Las casualidades también amplían el conocimiento de lo que aborrecemos.

Hoy he hablado largo y tendido con un concejal de Elda.  Una ciudad con más de 55.000 habitantes y un Ayuntamiento  formado por 25 concejales y la nómina de 22 asesores (personal de confianza) del equipo de gobierno.

Se añade un comportamiento despótico de su alcaldesa, tres presuntos* contratos de familiares en un importante medio de comunicación que presuntamente* silencia, atempera, acalla, disimula o encubre lo que puede estar sucediendo… y la tibieza de los funcionarios que deben velar por el cumplimiento de los derechos y las obligaciones de quienes ejercen las labores de gobierno y de oposición.

Hay datos que pueden resultar insignificantes para la mayoría de sus vecinos, pero los ciudadanos hemos de saber que no es posible que los decretos de la alcaldía se escondan durante meses a quienes trabajan en la oposición.

No es posible que en el pleno ordinario de Junio, la oposición conozca los decretos de la alcaldía firmados en febrero.

No es posible que los plenos se celebren a las 10 de la mañana para evitar la asistencia de público (aquí, en Rocafort, lo hemos sufrido durante años)

No es posible que se impida la grabación de los plenos y que no puedan estar a disposición de todos los ciudadanos en la web municipal (ese arbitrario concepto de la información pública también lo hemos sufrido aquí durante años…)

No es posible que la Cuenta General no esté a disposición de los concejales que forman parte de la comisión especial de Cuentas durante 15 días y que sea un concejal de la oposición el que afee esa conducta y que la alcaldesa monte en cólera porque ha sido pillada.
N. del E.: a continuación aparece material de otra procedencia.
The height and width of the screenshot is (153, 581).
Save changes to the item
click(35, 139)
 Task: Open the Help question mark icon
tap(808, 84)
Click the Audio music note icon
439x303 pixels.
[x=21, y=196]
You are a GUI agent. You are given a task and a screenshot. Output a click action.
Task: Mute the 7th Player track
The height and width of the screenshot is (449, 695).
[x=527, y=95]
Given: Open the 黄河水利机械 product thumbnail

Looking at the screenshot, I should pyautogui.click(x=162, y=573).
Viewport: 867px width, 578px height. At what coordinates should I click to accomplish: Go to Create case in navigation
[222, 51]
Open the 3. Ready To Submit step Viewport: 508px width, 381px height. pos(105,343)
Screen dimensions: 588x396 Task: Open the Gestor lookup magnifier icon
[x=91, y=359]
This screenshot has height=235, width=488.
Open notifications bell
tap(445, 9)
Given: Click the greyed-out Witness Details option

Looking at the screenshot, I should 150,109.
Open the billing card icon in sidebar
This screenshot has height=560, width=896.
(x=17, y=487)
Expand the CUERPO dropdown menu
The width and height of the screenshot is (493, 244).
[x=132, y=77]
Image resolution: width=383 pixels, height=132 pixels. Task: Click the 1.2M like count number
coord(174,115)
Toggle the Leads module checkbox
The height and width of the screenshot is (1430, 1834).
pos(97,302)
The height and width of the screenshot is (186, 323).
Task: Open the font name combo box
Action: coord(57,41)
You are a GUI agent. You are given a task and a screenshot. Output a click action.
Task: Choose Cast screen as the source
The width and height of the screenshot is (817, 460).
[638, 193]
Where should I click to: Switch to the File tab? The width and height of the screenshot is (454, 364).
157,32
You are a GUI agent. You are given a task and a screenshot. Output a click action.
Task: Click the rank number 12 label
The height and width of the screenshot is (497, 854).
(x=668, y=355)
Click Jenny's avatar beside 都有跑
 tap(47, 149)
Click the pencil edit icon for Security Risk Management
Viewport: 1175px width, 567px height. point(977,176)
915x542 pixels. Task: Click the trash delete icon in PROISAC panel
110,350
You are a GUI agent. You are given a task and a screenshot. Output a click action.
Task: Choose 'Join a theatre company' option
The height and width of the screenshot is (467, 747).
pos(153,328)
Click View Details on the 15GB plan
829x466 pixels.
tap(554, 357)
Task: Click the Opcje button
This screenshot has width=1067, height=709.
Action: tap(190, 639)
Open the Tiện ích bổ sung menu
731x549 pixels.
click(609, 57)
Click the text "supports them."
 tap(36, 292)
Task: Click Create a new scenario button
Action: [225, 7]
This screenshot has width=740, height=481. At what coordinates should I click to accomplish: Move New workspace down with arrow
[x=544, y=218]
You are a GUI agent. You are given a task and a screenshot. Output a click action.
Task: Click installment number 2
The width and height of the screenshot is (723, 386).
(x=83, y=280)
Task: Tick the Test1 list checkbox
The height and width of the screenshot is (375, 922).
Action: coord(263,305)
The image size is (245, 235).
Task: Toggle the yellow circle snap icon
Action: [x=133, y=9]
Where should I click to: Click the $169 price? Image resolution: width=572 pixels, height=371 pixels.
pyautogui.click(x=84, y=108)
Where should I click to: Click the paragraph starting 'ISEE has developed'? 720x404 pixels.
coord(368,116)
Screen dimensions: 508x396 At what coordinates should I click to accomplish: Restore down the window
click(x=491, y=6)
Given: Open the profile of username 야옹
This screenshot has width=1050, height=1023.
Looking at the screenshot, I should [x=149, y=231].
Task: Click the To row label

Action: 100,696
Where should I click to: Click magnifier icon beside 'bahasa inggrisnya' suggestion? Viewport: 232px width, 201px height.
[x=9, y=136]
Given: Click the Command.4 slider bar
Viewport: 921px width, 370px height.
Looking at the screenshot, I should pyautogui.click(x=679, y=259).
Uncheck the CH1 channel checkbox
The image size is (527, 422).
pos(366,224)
Es decir, que la alcaldesa de Elda hace lo que hace gracias a la connivencia necesaria de quienes la rodean (sus concejales del equipo de gobierno) y a una actitud  incomprensible de los funcionarios que tienen encomendadas las labores de asesoramiento legal preceptivo y fiscalización de sus acciones de gobierno.

O sea, otra situación inadmisible.

 

 

(*) El uso del calificativo presunto y del adverbio presuntamente garantiza mi reconocimiento a la duda razonable: presunción de inocencia.